- _Provided entries_:
******
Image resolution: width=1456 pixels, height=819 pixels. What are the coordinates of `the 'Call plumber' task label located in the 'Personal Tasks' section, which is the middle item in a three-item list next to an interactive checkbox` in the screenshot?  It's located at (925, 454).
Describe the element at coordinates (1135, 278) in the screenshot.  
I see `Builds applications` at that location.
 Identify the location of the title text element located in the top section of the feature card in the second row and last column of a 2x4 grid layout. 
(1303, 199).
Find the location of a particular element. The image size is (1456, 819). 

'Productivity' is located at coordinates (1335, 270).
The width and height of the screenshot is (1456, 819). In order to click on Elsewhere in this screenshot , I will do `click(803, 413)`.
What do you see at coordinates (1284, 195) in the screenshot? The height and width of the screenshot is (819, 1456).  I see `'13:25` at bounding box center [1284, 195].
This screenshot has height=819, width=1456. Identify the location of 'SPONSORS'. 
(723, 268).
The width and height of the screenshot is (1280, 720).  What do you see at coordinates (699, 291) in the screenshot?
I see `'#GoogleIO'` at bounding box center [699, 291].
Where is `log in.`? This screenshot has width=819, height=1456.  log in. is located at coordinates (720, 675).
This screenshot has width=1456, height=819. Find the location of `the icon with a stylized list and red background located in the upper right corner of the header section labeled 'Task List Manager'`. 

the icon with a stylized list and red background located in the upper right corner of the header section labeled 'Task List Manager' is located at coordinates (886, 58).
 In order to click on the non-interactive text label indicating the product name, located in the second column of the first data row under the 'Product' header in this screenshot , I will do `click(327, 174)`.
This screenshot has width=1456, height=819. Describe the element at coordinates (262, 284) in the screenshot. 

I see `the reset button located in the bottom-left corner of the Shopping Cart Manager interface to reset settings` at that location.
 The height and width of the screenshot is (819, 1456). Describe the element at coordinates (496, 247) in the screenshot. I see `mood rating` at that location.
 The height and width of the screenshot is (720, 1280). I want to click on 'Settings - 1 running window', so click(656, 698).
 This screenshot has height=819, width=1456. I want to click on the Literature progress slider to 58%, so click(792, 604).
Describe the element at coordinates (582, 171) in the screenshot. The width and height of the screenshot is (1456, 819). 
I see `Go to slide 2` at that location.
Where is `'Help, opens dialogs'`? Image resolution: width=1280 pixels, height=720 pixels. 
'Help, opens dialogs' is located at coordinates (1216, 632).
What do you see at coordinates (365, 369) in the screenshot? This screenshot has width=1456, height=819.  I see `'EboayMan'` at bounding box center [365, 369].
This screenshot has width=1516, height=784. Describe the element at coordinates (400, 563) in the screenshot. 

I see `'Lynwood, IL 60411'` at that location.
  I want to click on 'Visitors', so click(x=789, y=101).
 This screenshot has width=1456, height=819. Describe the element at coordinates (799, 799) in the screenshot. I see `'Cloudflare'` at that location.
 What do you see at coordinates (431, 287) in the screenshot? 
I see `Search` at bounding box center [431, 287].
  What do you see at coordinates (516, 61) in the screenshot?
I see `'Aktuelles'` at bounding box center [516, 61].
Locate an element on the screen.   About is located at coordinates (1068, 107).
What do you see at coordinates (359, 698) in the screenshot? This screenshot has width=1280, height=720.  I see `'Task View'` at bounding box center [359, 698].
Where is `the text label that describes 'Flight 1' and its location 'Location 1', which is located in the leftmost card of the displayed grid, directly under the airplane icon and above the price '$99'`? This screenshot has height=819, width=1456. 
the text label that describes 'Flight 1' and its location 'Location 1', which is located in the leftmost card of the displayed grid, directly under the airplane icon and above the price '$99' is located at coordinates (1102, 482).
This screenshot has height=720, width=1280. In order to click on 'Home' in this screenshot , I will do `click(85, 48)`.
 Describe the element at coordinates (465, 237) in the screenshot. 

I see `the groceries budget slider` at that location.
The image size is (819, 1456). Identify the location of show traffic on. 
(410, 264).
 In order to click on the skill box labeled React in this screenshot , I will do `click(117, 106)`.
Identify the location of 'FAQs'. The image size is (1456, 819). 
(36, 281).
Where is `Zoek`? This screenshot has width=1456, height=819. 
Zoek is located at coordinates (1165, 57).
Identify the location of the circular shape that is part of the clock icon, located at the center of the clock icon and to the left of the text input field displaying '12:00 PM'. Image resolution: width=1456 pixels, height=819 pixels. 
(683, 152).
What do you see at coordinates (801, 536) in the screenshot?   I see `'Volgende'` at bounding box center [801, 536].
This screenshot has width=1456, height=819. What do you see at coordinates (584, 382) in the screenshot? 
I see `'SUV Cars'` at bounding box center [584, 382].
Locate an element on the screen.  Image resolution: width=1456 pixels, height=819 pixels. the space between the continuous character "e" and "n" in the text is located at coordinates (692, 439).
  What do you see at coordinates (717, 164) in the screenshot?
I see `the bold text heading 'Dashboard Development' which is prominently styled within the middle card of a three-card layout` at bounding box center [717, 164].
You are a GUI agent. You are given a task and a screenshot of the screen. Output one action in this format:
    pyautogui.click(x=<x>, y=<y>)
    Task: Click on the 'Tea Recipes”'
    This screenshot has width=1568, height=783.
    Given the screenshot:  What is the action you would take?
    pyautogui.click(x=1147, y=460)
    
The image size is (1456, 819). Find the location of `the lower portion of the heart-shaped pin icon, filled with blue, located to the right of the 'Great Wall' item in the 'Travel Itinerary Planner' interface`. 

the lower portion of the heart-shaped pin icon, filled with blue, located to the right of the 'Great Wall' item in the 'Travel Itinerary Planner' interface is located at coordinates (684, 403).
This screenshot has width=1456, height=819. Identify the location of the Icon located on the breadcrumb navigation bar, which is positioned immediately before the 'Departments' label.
******
- _Problem details_: Convert the listing above into a Markdown table with the columns Row and Line. Put one line of the listing in each row, number the rows in order, and omit blank lines.

- _Response_:
| Row | Line |
|---|---|
| 1 | Image resolution: width=1456 pixels, height=819 pixels. What are the coordinates of `the 'Call plumber' task label located in the 'Personal Tasks' section, which is the middle item in a three-item list next to an interactive checkbox` in the screenshot?  It's located at (925, 454). |
| 2 | Describe the element at coordinates (1135, 278) in the screenshot.   |
| 3 | I see `Builds applications` at that location. |
| 4 |  Identify the location of the title text element located in the top section of the feature card in the second row and last column of a 2x4 grid layout.  |
| 5 | (1303, 199). |
| 6 | Find the location of a particular element. The image size is (1456, 819).  |
| 7 | 'Productivity' is located at coordinates (1335, 270). |
| 8 | The width and height of the screenshot is (1456, 819). In order to click on Elsewhere in this screenshot , I will do `click(803, 413)`. |
| 9 | What do you see at coordinates (1284, 195) in the screenshot? The height and width of the screenshot is (819, 1456).  I see `'13:25` at bounding box center [1284, 195]. |
| 10 | This screenshot has height=819, width=1456. Identify the location of 'SPONSORS'.  |
| 11 | (723, 268). |
| 12 | The width and height of the screenshot is (1280, 720).  What do you see at coordinates (699, 291) in the screenshot? |
| 13 | I see `'#GoogleIO'` at bounding box center [699, 291]. |
| 14 | Where is `log in.`? This screenshot has width=819, height=1456.  log in. is located at coordinates (720, 675). |
| 15 | This screenshot has width=1456, height=819. Find the location of `the icon with a stylized list and red background located in the upper right corner of the header section labeled 'Task List Manager'`.  |
| 16 | the icon with a stylized list and red background located in the upper right corner of the header section labeled 'Task List Manager' is located at coordinates (886, 58). |
| 17 |  In order to click on the non-interactive text label indicating the product name, located in the second column of the first data row under the 'Product' header in this screenshot , I will do `click(327, 174)`. |
| 18 | This screenshot has width=1456, height=819. Describe the element at coordinates (262, 284) in the screenshot.  |
| 19 | I see `the reset button located in the bottom-left corner of the Shopping Cart Manager interface to reset settings` at that location. |
| 20 |  The height and width of the screenshot is (819, 1456). Describe the element at coordinates (496, 247) in the screenshot. I see `mood rating` at that location. |
| 21 |  The height and width of the screenshot is (720, 1280). I want to click on 'Settings - 1 running window', so click(656, 698). |
| 22 |  This screenshot has height=819, width=1456. I want to click on the Literature progress slider to 58%, so click(792, 604). |
| 23 | Describe the element at coordinates (582, 171) in the screenshot. The width and height of the screenshot is (1456, 819).  |
| 24 | I see `Go to slide 2` at that location. |
| 25 | Where is `'Help, opens dialogs'`? Image resolution: width=1280 pixels, height=720 pixels.  |
| 26 | 'Help, opens dialogs' is located at coordinates (1216, 632). |
| 27 | What do you see at coordinates (365, 369) in the screenshot? This screenshot has width=1456, height=819.  I see `'EboayMan'` at bounding box center [365, 369]. |
| 28 | This screenshot has width=1516, height=784. Describe the element at coordinates (400, 563) in the screenshot.  |
| 29 | I see `'Lynwood, IL 60411'` at that location. |
| 30 |   I want to click on 'Visitors', so click(x=789, y=101). |
| 31 |  This screenshot has width=1456, height=819. Describe the element at coordinates (799, 799) in the screenshot. I see `'Cloudflare'` at that location. |
| 32 |  What do you see at coordinates (431, 287) in the screenshot?  |
| 33 | I see `Search` at bounding box center [431, 287]. |
| 34 |   What do you see at coordinates (516, 61) in the screenshot? |
| 35 | I see `'Aktuelles'` at bounding box center [516, 61]. |
| 36 | Locate an element on the screen.   About is located at coordinates (1068, 107). |
| 37 | What do you see at coordinates (359, 698) in the screenshot? This screenshot has width=1280, height=720.  I see `'Task View'` at bounding box center [359, 698]. |
| 38 | Where is `the text label that describes 'Flight 1' and its location 'Location 1', which is located in the leftmost card of the displayed grid, directly under the airplane icon and above the price '$99'`? This screenshot has height=819, width=1456.  |
| 39 | the text label that describes 'Flight 1' and its location 'Location 1', which is located in the leftmost card of the displayed grid, directly under the airplane icon and above the price '$99' is located at coordinates (1102, 482). |
| 40 | This screenshot has height=720, width=1280. In order to click on 'Home' in this screenshot , I will do `click(85, 48)`. |
| 41 |  Describe the element at coordinates (465, 237) in the screenshot.  |
| 42 | I see `the groceries budget slider` at that location. |
| 43 | The image size is (819, 1456). Identify the location of show traffic on.  |
| 44 | (410, 264). |
| 45 |  In order to click on the skill box labeled React in this screenshot , I will do `click(117, 106)`. |
| 46 | Identify the location of 'FAQs'. The image size is (1456, 819).  |
| 47 | (36, 281). |
| 48 | Where is `Zoek`? This screenshot has width=1456, height=819.  |
| 49 | Zoek is located at coordinates (1165, 57). |
| 50 | Identify the location of the circular shape that is part of the clock icon, located at the center of the clock icon and to the left of the text input field displaying '12:00 PM'. Image resolution: width=1456 pixels, height=819 pixels.  |
| 51 | (683, 152). |
| 52 | What do you see at coordinates (801, 536) in the screenshot?   I see `'Volgende'` at bounding box center [801, 536]. |
| 53 | This screenshot has width=1456, height=819. What do you see at coordinates (584, 382) in the screenshot?  |
| 54 | I see `'SUV Cars'` at bounding box center [584, 382]. |
| 55 | Locate an element on the screen.  Image resolution: width=1456 pixels, height=819 pixels. the space between the continuous character "e" and "n" in the text is located at coordinates (692, 439). |
| 56 |   What do you see at coordinates (717, 164) in the screenshot? |
| 57 | I see `the bold text heading 'Dashboard Development' which is prominently styled within the middle card of a three-card layout` at bounding box center [717, 164]. |
| 58 | You are a GUI agent. You are given a task and a screenshot of the screen. Output one action in this format: |
| 59 |     pyautogui.click(x=<x>, y=<y>) |
| 60 |     Task: Click on the 'Tea Recipes”' |
| 61 |     This screenshot has width=1568, height=783. |
| 62 |     Given the screenshot:  What is the action you would take? |
| 63 |     pyautogui.click(x=1147, y=460) |
| 64 | The image size is (1456, 819). Find the location of `the lower portion of the heart-shaped pin icon, filled with blue, located to the right of the 'Great Wall' item in the 'Travel Itinerary Planner' interface`.  |
| 65 | the lower portion of the heart-shaped pin icon, filled with blue, located to the right of the 'Great Wall' item in the 'Travel Itinerary Planner' interface is located at coordinates (684, 403). |
| 66 | This screenshot has width=1456, height=819. Identify the location of the Icon located on the breadcrumb navigation bar, which is positioned immediately before the 'Departments' label. |